Roma (Censis), l’occupazione delle donne è la vera sfida del 2008

“La vera sfida che attende il mercato del lavoro, in Italia, per il 2008, è l’occupazione delle donne”. Non ha dubbi il direttore generale del Censis, Giuseppe Roma, che con LABITALIA traccia un bilancio dell’anno che si chiude e parla delle prospettive per il 2008. “I risultati positivi riportati dal mercato del lavoro femminile - spiega - non descrivono bene la realtà. Perché a un alto tasso di occupazione corrisponde un basso livello di attività. Non dimentichiamo che l’Italia si trova al 27° posto nella graduatoria europea dell’occupazione femminile. Per questo, nel 2008, bisogna rimuovere tutto ciò che allontana le donne dal lavoro, a partire dai servizi. Dati alla mano, il 45% delle donne è uscito dal mercato del lavoro per mancanza di servizi a favore della famiglia. Soprattutto al Sud, molte hanno abbandonato la propria professione per curare i propri familiari, genitori anziani e figli”.

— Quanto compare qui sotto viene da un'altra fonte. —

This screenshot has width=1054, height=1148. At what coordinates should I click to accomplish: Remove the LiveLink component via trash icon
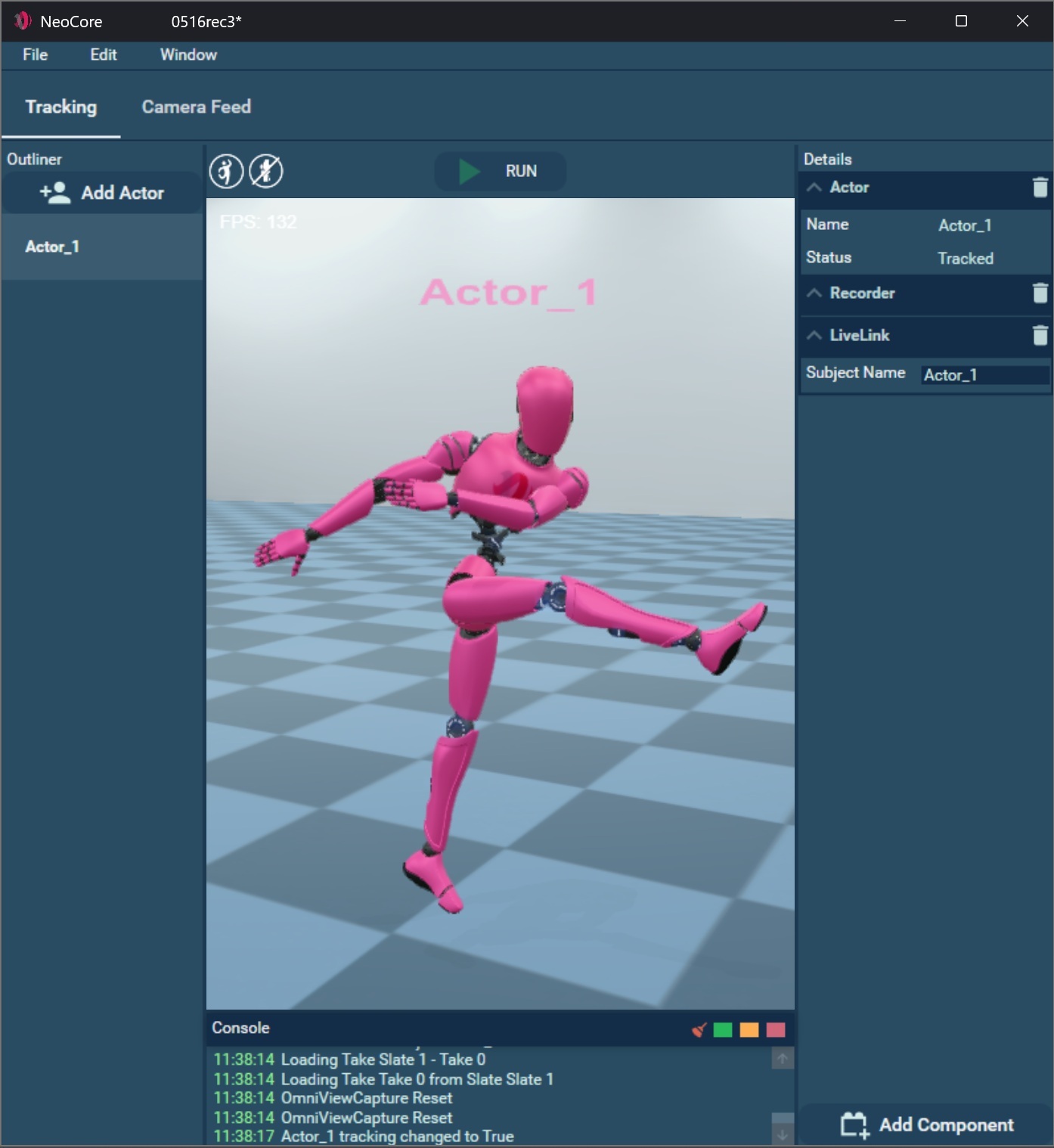pos(1040,335)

“Molte delle donne uscite dal mercato del lavoro per dedicarsi alla cura della famiglia - ricorda Roma - riescono magari a trovare un’occupazione, andando però ad alimentare il fenomeno del sommerso. La verità è che mancano strutture essenziali come gli asili nido. E’ inutile che i soldi per gli asili vengano gestiti a livello ministeriale: bisogna decentrare le risorse dando agli enti locali la possibilità’ di finanziare strutture che vadano incontro alle esigenze lavorative delle donne. Basti pensare che il costo di gestione di un figlio equivale a uno stipendio part time. Quante donne preferiscono continuare a lavorare solo per pagare una baby sitter?”.

RADDOPPIARE REDDITO FAMILIARE RADDOPPIANDO SALARIO IN CASA

“In Italia, se non parliamo di leggi e mega manovre - ribadisce il direttore generale del Censis - non va bene, quando in realtà basterebbe poco per supportare il mercato del lavoro femminile. L’esperienza della Banca Etica che va a confinanziare asili privati, ad esempio, dimostra che una soluzione si può trovare per supplire alla mancanza di strutture per i minori”.

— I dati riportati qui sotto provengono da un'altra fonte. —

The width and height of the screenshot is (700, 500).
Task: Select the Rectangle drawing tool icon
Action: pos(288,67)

“Ma in generale - avverte Roma - serve un cambiamento culturale: bisogna parlarne senza temere di essere banali: le donne faticano a conciliare il lavoro con la famiglia. La soluzione può e deve arrivare anche dal part time, uno strumento che deve essere incentivato in tutte le sue forme. Il datore di lavoro deve offrire la possibilità di poter lavorare mezza giornata tutti i giorni, oppure solo due giorni a settimana. Un’altra opportunità - aggiunge - potrebbe essere un lavoro svolto nei fine settimana, dove i padri potrebbero benissimo alternarsi alle madri. Sarebbe semplice certo, ma su questo non si fanno campagne pubblicitarie. Si conoscono queste alternative contrattuali, ma non si usano”.

“Il problema del lavoro delle donne - sostiene Giuseppe Roma- si riflette, poi, sulle tasche degli italiani. Se la donna non lavora, la famiglia ‘non va avanti’ e a stento arriva a fine mese. Allora, cerchiamo di raddoppiare il reddito familiare raddoppiando il salario in casa. Questa sì che è la sfida per il 2008 del lavoro in Italia. Una sfida tutta da vincere per le donne e per il futuro del Paese”.